(Beginning of Dataset excerpts)

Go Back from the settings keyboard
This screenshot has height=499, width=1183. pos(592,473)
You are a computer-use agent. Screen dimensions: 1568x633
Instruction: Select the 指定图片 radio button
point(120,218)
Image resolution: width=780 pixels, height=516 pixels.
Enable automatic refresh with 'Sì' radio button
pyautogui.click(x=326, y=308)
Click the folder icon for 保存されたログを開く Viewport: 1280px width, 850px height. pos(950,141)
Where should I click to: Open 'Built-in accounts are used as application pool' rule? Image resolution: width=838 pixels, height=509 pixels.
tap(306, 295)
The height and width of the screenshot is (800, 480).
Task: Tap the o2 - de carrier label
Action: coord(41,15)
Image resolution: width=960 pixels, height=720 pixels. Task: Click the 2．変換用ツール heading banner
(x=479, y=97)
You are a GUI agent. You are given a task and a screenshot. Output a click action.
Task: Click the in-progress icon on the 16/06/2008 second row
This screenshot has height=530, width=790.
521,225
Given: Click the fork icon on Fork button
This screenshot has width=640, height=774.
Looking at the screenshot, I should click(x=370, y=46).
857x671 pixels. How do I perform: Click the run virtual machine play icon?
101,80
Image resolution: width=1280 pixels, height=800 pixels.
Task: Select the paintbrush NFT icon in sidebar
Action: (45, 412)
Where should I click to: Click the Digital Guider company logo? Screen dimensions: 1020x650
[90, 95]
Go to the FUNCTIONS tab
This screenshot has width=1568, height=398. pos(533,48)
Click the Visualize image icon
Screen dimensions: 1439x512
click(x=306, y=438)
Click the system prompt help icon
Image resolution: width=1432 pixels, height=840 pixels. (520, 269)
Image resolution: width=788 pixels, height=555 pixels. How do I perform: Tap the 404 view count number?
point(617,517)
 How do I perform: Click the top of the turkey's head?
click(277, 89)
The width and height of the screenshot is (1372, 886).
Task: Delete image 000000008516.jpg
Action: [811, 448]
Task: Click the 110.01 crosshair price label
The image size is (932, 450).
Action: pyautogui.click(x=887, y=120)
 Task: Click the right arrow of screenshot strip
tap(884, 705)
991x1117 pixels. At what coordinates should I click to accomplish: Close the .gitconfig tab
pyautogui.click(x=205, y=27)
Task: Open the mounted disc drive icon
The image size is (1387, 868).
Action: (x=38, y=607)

(End of Dataset excerpts)

Once the line with "The image size is (932, 450)." is found, write out that line and every one after it through the last line of the records, exactly and with nothing else.

The image size is (932, 450).
Action: pyautogui.click(x=887, y=120)
 Task: Click the right arrow of screenshot strip
tap(884, 705)
991x1117 pixels. At what coordinates should I click to accomplish: Close the .gitconfig tab
pyautogui.click(x=205, y=27)
Task: Open the mounted disc drive icon
The image size is (1387, 868).
Action: (x=38, y=607)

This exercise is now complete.